▶ **Ausgewählter Abschnitt**

▶

Danken möchte ich in diesem Zusammenhang aber auch meinen Mitarbeitern, die den Gesetzentwurf in der gebotenen Eile zuverlässig und sorgfältig erarbeitet haben. Und danken möchte ich den Koalitionsfraktionen, die aus der Anhörung eine für mich sehr wertvolle Anregung aufgenommen haben und durch einen Änderungsantrag sichergestellt haben, dass diejenigen Studierenden, die sich in Zukunft in der Hochschulpolitik und in Hochschulgremien engagieren wollen, einen um zwei Semester verlängerten Stundungsanspruch haben. Fazit: Wer qualitativ gute Hochschulen mit besserer Betreuung der Studierenden will, den bitte ich um Zustimmung zu diesem Gesetzentwurf. – Vielen Dank.

◀

▶ **Aufgabenstellung**
Gib aus dem Abschnitt die Stelle von „Danken möchte ich in“ bis „Gesetzentwurf. – Vielen Dank.“ wortgetreu wieder. Verwende ausschließlich den Abschnitt.

▶ **Einträge aus einer Sammlung**
▶

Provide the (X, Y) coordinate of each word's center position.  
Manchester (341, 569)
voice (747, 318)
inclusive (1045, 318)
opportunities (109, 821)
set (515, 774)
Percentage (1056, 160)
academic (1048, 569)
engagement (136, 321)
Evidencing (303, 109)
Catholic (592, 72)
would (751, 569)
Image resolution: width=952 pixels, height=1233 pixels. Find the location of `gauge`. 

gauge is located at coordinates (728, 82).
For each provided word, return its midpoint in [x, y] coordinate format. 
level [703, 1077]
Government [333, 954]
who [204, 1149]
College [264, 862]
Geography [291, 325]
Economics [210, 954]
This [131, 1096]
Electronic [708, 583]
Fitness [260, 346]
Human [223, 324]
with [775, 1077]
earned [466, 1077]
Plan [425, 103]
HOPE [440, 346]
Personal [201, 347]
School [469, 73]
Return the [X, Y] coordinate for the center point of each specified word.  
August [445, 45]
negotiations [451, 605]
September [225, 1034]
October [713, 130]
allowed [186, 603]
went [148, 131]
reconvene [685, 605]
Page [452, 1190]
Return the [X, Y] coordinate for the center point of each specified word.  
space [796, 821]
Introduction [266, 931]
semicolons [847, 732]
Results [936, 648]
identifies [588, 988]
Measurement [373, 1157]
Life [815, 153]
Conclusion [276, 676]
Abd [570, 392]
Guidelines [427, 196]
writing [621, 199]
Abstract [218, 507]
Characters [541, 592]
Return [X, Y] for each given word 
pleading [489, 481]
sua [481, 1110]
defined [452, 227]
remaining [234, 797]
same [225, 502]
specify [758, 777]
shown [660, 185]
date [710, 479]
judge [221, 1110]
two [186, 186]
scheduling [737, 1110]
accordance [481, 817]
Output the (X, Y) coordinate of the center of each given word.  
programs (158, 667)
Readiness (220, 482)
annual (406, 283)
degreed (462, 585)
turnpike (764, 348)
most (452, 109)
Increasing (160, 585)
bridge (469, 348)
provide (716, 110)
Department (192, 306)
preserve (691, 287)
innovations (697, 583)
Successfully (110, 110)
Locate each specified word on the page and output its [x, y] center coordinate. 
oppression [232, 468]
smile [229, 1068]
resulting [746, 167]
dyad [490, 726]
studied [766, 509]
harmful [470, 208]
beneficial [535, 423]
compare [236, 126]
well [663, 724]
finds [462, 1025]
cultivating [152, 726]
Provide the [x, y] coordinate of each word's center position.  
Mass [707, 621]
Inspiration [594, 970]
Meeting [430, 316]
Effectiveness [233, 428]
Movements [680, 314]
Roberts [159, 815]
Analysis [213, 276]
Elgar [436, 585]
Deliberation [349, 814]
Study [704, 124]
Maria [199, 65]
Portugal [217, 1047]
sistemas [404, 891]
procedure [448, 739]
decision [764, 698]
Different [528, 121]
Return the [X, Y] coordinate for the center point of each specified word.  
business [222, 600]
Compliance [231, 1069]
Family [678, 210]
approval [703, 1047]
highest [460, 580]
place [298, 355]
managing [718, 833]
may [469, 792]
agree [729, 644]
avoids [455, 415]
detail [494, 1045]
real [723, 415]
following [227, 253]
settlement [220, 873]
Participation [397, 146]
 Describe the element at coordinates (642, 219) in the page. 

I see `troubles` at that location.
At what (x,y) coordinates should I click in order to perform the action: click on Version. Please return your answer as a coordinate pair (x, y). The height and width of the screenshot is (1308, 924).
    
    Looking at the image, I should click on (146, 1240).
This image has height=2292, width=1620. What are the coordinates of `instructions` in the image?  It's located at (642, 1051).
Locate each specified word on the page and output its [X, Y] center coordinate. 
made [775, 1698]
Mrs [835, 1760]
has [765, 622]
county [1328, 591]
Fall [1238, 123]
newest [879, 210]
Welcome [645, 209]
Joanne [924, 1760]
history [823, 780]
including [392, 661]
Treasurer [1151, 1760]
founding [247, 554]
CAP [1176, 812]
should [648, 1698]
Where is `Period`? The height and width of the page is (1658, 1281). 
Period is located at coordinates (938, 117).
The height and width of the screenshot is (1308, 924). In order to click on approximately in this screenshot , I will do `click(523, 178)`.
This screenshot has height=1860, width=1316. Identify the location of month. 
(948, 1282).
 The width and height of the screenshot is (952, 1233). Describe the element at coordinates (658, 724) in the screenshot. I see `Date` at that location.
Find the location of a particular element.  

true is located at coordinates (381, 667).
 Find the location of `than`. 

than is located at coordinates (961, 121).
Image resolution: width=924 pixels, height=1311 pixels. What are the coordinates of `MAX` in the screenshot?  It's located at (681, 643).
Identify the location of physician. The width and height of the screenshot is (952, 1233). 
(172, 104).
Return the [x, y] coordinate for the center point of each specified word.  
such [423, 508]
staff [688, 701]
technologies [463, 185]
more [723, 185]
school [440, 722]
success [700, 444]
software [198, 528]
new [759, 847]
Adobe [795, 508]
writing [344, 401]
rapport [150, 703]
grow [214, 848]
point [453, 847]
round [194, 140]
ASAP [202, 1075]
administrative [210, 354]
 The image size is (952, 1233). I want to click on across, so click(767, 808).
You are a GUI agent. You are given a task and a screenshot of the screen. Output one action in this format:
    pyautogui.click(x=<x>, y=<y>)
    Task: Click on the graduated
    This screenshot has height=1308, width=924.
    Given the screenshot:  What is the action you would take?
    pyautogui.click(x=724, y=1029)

◀

▶ **Lösung**
Danken möchte ich in diesem Zusammenhang aber auch meinen Mitarbeitern, die den Gesetzentwurf in der gebotenen Eile zuverlässig und sorgfältig erarbeitet haben. Und danken möchte ich den Koalitionsfraktionen, die aus der Anhörung eine für mich sehr wertvolle Anregung aufgenommen haben und durch einen Änderungsantrag sichergestellt haben, dass diejenigen Studierenden, die sich in Zukunft in der Hochschulpolitik und in Hochschulgremien engagieren wollen, einen um zwei Semester verlängerten Stundungsanspruch haben. Fazit: Wer qualitativ gute Hochschulen mit besserer Betreuung der Studierenden will, den bitte ich um Zustimmung zu diesem Gesetzentwurf. – Vielen Dank.